Masyarakat Kepulauan Riau (Kepri), khususnya Kabupaten Lingga mengaku bersyukur atas penganugerahan Pahlawan Nasional kepada Raja Riau-Lingga itu.
"Sudah layak Sultan Mahmud Riayat Syah dinobatkan menjadi Pahlawan Nasional, karena perjuangan yang cukup panjang," kata Darmawi Wardhana Bin Zalik Aris SE, Ketua Lembaga Melayu Riau (LMR) Pusat Jakarta ini dalam menyikapi pengangkatan gelar Pahlawan Nasional, Sabtu malam (9/12/2022).
Sebelumnya Balai Pelestarian Nilai-Nilai Budaya Tanjungpinang menggagas seminar tentang perjuangan Sultan Mahmud Riayat Syah melawan penjajah Belanda di wilayah Riau-Lingga termasuk Pahang hingga Johor (Malaysia).
Wilayah kekuasaan Kerajaan Riau-Lingga kala itu mencakup Pahang dan Johor.
"Pada 2013, Pemkab Lingga dan Pemprov Kepri mengajukan usulan penganugerahan Pahlawan Nasional kepada Sultan Mahmud Riayat Syah III ke pemerintah," kata dia.
Tetapi sebelumnya pengajuan tersebut ditolak karena data dan dokumen yang disertakan tak lengkap.

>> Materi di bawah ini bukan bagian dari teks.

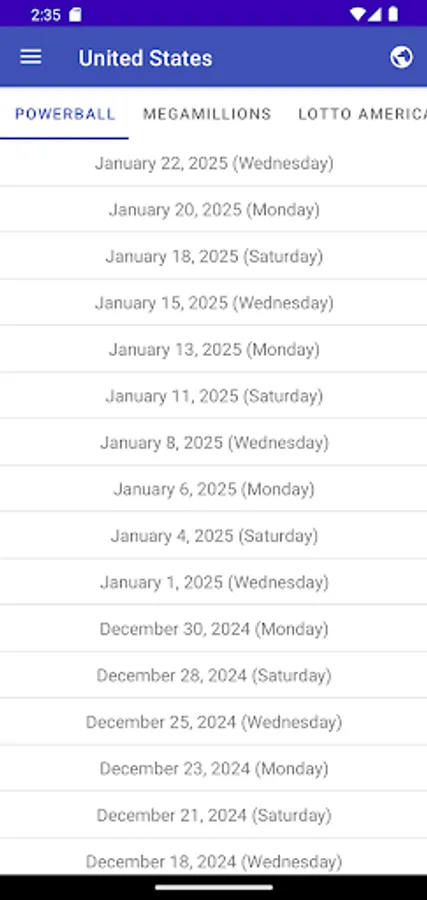Select January 8, 2025 (Wednesday) entry
Image resolution: width=427 pixels, height=900 pixels.
214,443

Pemkab Lingga mengumpulkan bahan, data, dan dokumen tentang Sultan Mahmud Riayat Syah. Salah satunya, menghimpun bahan dan data di beberapa acara seminar tentang Sultan Mahmud Riayat Syah yang menghadirkan sejarawan dan budayawan nasional.
Makam Sultan Mahmud Riayat Syah
Termasuk juga menghadirkan Guru Besar Universitas Indonesia (Ul) Prof Dr Susanto Zuhdi.

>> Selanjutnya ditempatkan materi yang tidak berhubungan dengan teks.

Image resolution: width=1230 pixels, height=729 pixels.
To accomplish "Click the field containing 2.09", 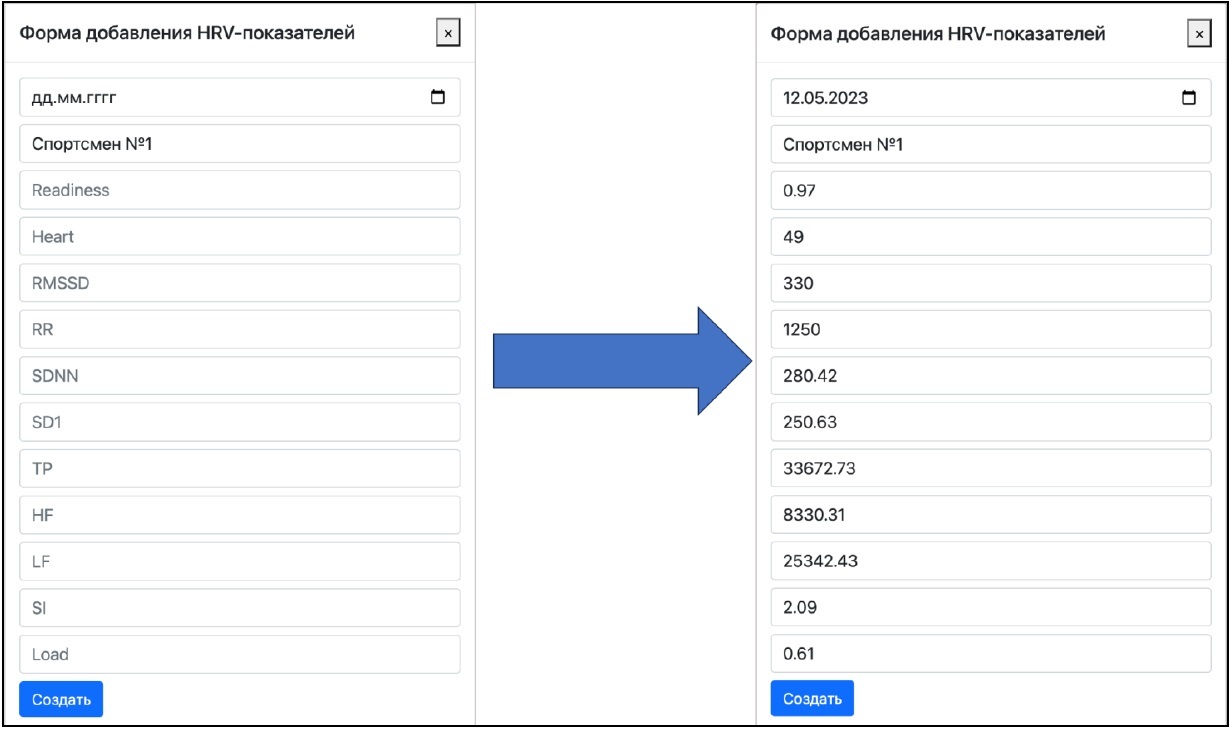I will (990, 608).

"Untuk melengkapi data dan dokumen tentang Sultan Mahmud Riayat Syah, Pemprov Kepri perlu mendapatkan dokumen ke Belanda."

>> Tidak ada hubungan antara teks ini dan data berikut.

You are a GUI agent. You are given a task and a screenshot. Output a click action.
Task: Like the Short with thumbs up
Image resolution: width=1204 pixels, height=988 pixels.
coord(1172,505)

"Dokumen yang dibutuhkan di antaranya; sejarah tentang pertempuran Kerajaan Riau-Lingga dengan VOC Belanda, siapa itu Sultan Mahmud Riayat Syah, dan wilayah kekuasaan Raja Riau-Lingga," kata Darmawi.
Tetapi buku sejarah Kerajaan Riau-Lingga berjudul Tuhfat A-Nafis karya Raja Ali Haji dan buku berjudul Salatussaladin menjadi referensi untuk mengantar Sultan Mahmud Syah III sebagai Pahlawan Nasional.
Data pendukung lainnnya yang berhasil didapatkan Pemkab Lingga yakni pengakuan VOC Belanda terhadap keberanian Sultan Mahmud Riayat Syah berperang di laut.
Data tersebut ditemukan dalam dokumen yang tersimpan di Arsip Nasional Republik Indonesia (ANRI).
Sultan Mahmud Syah III ini dikenal sebagai pejuang yang pantang menyerah melawan penjajah Belanda.
Bahkan Ia satu-satunya pejuang yang punya kemampuan bertempur dan bergerilya di laut.
"Sosoknya sangat disegani dan ditakuti dalam pertempuran di laut," kata Darmawi yang pernah bersekolah di SMAN 1 Tanjung Pinang ini menceritakan.
Sejarah Sultan Mahmud Syah
Sultan Mahmud Syah III naik takhta pada usia sekitar 14 tahun menggantikan kakaknya, Ahmad Riayat Syah.
Pelantikan Mahmud Syah III sebagai sultan digambarkan dalam Tuhfat al-Nafis dengan suasana yang sangat meriah.
Ia digendong menuju kursi kebesaran Kesultanan Johor-Pahang-Riau-Lingga oleh seorang Bugis yang bernama To Kubu.
Pada saat pelantikan itu, pihak Bugis dan Melayu sepakat untuk mengakui Mahmud Syah III sebagai Raja Johor-Riau-Lingga yang harus disegani.
Awal masa pemerintahannya, jabatan Yang Dipertuan Muda dipegang oleh kepala suku Bugis yang kuat, Daeng Kemboja (menjabat 1745-1777).
Baru pada tahun 1777 jabatannya digantikan oleh Raja Haji Fisabilillah (menjabat 1777-1784).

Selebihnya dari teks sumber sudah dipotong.